Third Caveat: both docs apparently aren’t contrived reprocessed 3D footage from 2D sources. The docs contain a mix of newly shot 3D footage of the Queen’s recent trip to Canada, and (amazingly) newly discovered 3D film of her coronation back in 1953. The CBC’s efforts to air their doc began with on-air tests to see if the 3D system could be implemented nationally, and actually work, as this August 11th blurb briefly explains.
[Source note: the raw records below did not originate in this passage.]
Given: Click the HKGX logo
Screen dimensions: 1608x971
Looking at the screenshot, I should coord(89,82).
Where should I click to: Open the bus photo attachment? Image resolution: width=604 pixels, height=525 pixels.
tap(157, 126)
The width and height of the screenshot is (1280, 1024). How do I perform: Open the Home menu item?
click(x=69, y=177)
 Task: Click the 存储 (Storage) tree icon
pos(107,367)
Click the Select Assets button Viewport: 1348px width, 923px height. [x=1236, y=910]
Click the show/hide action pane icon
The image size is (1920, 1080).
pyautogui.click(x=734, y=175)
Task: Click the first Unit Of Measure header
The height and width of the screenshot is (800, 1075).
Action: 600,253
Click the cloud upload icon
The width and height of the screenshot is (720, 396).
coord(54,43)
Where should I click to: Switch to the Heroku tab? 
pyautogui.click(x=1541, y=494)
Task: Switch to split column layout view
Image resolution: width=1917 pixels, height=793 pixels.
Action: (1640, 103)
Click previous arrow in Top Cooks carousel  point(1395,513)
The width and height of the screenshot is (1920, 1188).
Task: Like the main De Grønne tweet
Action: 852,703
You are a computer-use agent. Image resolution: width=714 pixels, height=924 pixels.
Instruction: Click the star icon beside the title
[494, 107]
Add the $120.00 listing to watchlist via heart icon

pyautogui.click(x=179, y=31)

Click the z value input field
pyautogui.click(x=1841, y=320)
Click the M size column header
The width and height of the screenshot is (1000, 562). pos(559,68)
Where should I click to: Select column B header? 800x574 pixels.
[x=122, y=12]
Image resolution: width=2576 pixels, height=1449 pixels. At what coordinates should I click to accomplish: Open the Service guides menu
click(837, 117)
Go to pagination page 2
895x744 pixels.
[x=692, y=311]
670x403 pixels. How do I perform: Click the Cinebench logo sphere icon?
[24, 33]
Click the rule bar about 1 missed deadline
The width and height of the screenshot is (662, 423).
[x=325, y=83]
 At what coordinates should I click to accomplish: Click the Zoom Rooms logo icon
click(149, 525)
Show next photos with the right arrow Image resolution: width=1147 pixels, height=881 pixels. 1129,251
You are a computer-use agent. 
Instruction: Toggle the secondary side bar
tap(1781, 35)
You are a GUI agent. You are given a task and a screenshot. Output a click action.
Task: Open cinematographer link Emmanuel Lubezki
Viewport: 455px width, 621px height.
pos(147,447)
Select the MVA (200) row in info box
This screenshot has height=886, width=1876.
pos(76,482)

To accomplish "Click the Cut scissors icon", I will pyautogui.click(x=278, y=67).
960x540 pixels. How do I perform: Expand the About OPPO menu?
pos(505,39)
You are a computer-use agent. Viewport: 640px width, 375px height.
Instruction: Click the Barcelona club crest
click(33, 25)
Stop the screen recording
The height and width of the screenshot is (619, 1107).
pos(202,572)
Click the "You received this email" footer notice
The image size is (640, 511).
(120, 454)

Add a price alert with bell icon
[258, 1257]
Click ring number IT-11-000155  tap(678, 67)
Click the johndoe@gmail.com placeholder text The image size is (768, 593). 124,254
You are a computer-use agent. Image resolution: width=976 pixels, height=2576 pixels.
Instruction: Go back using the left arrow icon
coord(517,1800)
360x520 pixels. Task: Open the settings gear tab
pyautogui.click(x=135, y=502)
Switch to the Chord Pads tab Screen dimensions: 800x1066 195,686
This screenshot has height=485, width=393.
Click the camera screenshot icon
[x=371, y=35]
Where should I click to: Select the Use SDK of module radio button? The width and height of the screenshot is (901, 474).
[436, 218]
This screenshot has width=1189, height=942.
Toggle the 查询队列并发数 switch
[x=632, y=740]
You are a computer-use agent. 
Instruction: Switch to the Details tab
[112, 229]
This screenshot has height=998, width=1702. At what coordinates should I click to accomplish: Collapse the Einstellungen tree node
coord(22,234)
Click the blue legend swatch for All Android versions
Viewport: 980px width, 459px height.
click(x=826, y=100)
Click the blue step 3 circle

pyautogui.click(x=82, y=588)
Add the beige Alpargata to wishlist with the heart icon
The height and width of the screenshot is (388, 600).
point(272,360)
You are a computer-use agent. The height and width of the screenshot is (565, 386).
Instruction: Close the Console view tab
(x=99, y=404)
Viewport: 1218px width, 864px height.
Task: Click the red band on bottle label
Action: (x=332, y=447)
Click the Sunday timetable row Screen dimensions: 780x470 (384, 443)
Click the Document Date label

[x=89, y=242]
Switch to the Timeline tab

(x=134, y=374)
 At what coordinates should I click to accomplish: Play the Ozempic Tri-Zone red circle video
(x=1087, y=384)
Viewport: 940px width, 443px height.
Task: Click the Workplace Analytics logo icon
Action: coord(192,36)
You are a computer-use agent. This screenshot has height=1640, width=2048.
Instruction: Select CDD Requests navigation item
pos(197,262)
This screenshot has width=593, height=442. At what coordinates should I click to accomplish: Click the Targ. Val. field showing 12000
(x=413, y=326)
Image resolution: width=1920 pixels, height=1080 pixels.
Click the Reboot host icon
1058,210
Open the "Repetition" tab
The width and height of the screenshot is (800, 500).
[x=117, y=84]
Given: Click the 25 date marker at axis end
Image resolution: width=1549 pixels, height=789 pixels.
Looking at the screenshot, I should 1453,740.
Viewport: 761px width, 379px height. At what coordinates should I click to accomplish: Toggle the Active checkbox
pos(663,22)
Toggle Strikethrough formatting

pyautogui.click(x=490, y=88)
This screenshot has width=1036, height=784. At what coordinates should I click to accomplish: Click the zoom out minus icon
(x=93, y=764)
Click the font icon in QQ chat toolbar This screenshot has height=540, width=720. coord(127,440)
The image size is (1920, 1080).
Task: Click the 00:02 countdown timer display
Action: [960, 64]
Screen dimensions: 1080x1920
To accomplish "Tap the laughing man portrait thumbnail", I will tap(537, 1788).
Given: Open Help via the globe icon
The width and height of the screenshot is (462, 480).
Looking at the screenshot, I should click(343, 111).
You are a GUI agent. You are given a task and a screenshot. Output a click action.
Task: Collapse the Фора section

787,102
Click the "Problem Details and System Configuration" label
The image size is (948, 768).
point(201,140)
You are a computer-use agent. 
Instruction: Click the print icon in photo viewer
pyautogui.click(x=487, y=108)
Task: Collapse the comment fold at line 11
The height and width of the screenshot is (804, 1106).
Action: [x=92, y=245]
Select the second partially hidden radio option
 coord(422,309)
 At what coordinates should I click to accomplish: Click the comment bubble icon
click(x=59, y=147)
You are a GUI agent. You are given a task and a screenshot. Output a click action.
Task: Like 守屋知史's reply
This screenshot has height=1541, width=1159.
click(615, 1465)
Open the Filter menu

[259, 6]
I’m indifferent to the Queen, the Monarchy is outdated, but hey, it’s a test to see how well the format on the Idiot Box performs as networks test 3D material while more 3D content is slooooowly making its way to 3D Blu-ray so your $4000 setup is put to actual three-dimensional use.
Future Shop is selling various combo packages with player + set + glasses + transmitter, and more 3D BR titles were announced last week that everyone can buy, as opposed to the exclusive one title-per specific manufacturer deal that may be the dumbest ploy to convince you and me to buy yet another new TV.
Avatar, for example, will be available as a 3D BR title Dec. 1st, but only if you buy the Panasonic gear. Other exclusive deals with no end-date for the rest of consumer society include Alice in Wonderland 3D exclusive to Sony 3D sets; and Monsters vs. Aliens 3D, all four Shrek films in 3D, and How to Train Your Dragon 3D exclusive to Samsung buyers.
If this scheme was initially applied to the first year of Blu-ray’s existence, the format would’ve died within a year. The industry’s short-term memory tends to forget historical boo-boos from which it could learn a great deal.
In any event, I’ll have more thoughts on the CBC and Channel 4 docs, and the fascinating backstory of how Queen Elizabeth II happened to be filmed in 3D. It’s pretty amazing this stuff sat forgotten for 50+ years, and I frankly hope the current 3D resurgence will cause other rarities to be dusted off, restored, properly preserved, and commercially released, because headaches and seeing misaligned colours are part of our collective anaglyph photograph and cinema history, right?
Seriously. Porridge from the nostrils like you wouldn’t believe.